The UDP Raet protocol is based on a coding metaphor naming convention, that is, of estates attached to a road. The core objects are provided in the following package: raet.road

Road Raet Production UDP/IP Ports

Manor Estate 4505 Other Estates 4510

Packet Data Format

The data used to initialize a packet is an ordered dict with several fields most of the fields are shared with the header data format below so only the unique fields are shown here.

Unique Packet data fields

sh: source host ip address (ipv4)
sp: source ip port
dh: destination host ip address (ipv4)
dp: destination host ip port

Header Data Format.

The .data in the packet header is an ordered dict which is used to either create a packet to transmit or holds the field from a received packet. What fields are included in a header is dependent on the header kind.

Header encoding

There are three header encoding formats currently supported.

When the head kind is json = 0, then certain optimizations are used to minimize the header length.

Header Data Fields

ri: raet id Default 'RAET'
vn: Version (Version) Default 0
pk: Packet Kind (PcktKind)
pl: Packet Length (PcktLen)
hk: Header kind   (HeadKind) Default 0
hl: Header length (HeadLen) Default 0

se: Source Estate ID (SEID)
de: Destination Estate ID (DEID)
cf: Correspondent Flag (CrdtFlag) Default 0
bf: BroadCast Flag (BcstFlag)  Default 0

si: Session ID (SID) Default 0
ti: Transaction ID (TID) Default 0
tk: Transaction Kind (TrnsKind)

dt: Datetime Stamp  (Datetime) Default 0
oi: Order index (OrdrIndx)   Default 0

wf: Waiting Ack Flag    (WaitFlag) Default 0
    Next segment or ordered packet is waiting for ack to this packet
ml: Message Length (MsgLen)  Default 0
    Length of message only (unsegmented)
sn: Segment Number (SgmtNum) Default 0
sc: Segment Count  (SgmtCnt) Default 1
sf: Segment Flag  (SgmtFlag) Default 0
    This packet is part of a segmented message
af: All Flag (AllFlag) Default 0
    Resend all segments not just one

bk: Body kind   (BodyKind) Default 0
ck: Coat kind   (CoatKind) Default 0
fk: Footer kind   (FootKind) Default 0
fl: Footer length (FootLen) Default 0

fg: flags  packed (Flags) Default '00' hs
     2 char Hex string with bits (0, 0, af, sf, 0, wf, bf, cf)
     Zeros are TBD flags

Body Data Format

The Body .data is a Mapping that is serialized using either JSON or MSGPACK

Packet Parts

Each packet has 4 parts some of which may be empty. These are:

The Head is manditory and provides the header fields that are needed to process the packet.

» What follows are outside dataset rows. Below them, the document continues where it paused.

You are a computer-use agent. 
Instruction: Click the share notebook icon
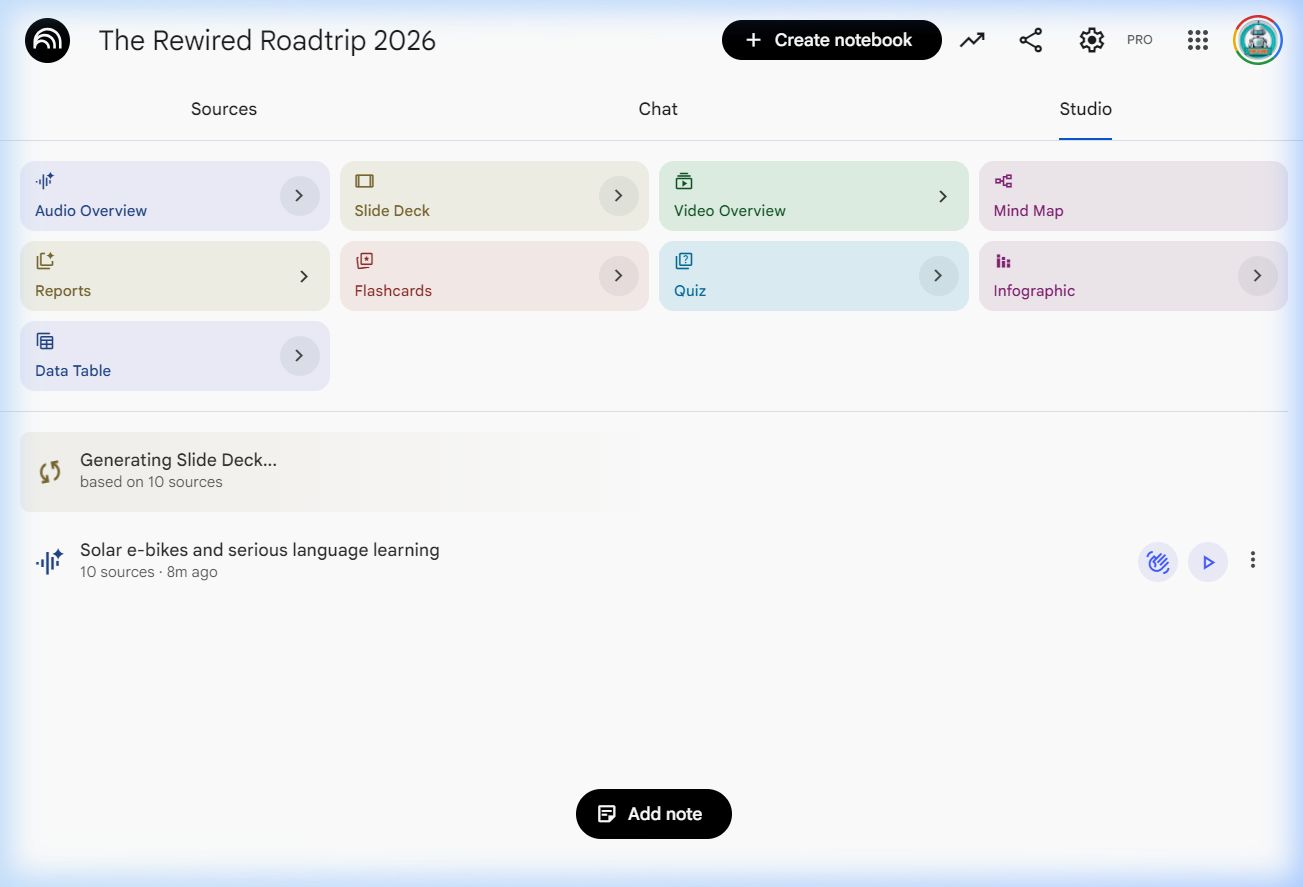click(x=1030, y=40)
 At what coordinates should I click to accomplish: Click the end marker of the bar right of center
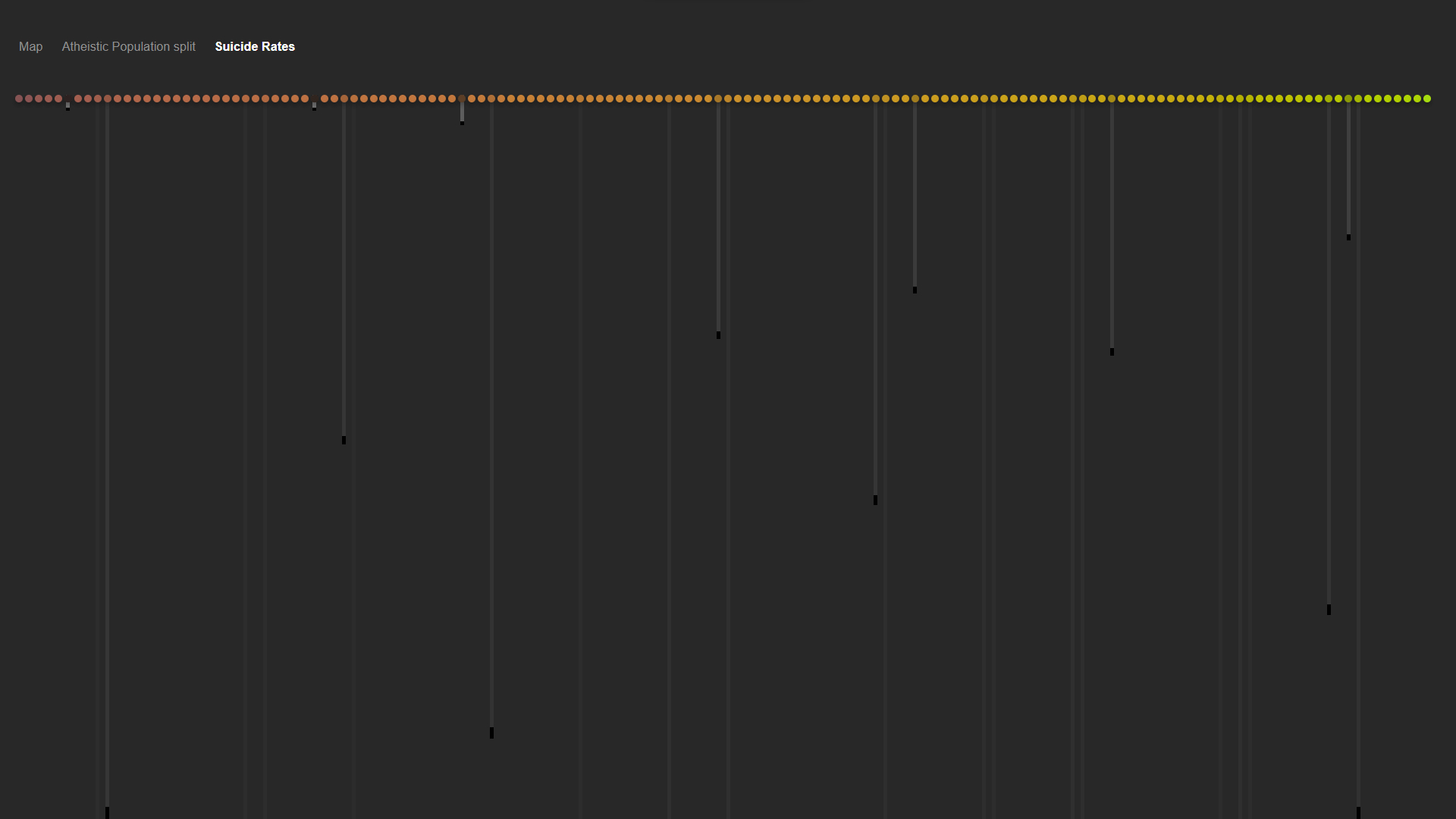click(875, 500)
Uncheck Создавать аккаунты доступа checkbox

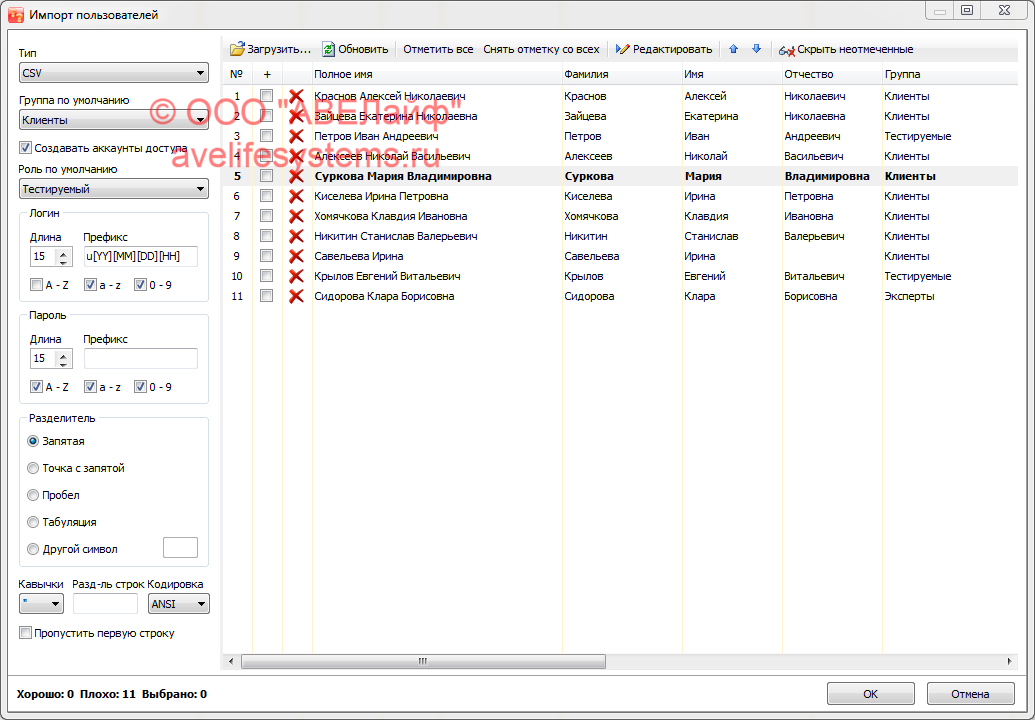click(x=26, y=148)
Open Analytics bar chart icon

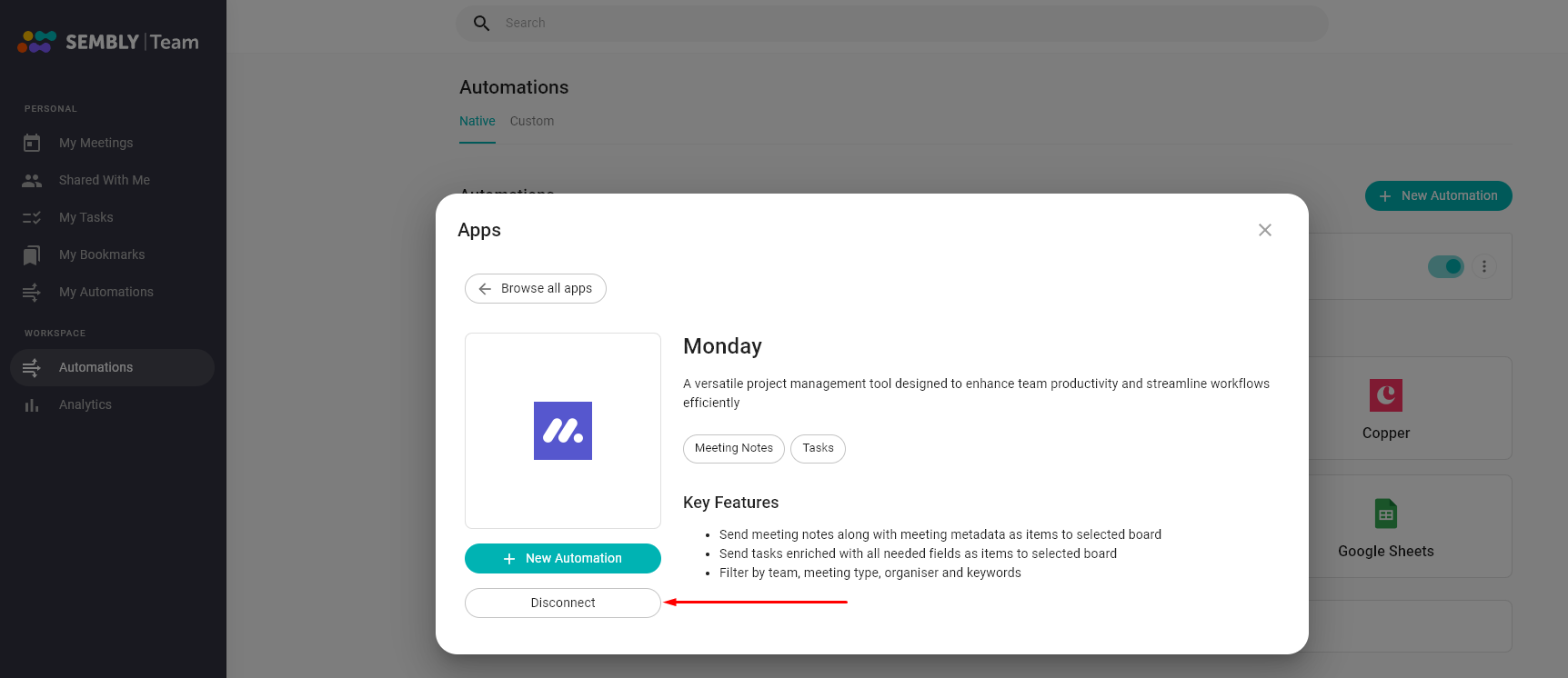[32, 404]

The Tail provides the authentication signature that is used to verify the source of the packet and that its contents have not been tampered with.

The Body is the contents of the packet. Some packets such as Acks and Nacks don't need a body. The Body is a serialized Python dictionary typically and ordered dictionary so that parsing and debugging has a consistent view of the ordering of the fields in the body.

The Coat is the encrypted version of the body. The encryption type is CurveCP based. If the Coat is provided then the Body is encapsulated within the Coat Part.

Header Details

JSON Encoding

Header is the ASCII Safe JSON encoding of a Python ordered dictionary. Header termination is an empty line given by double pair of carriage-return linefeed characters.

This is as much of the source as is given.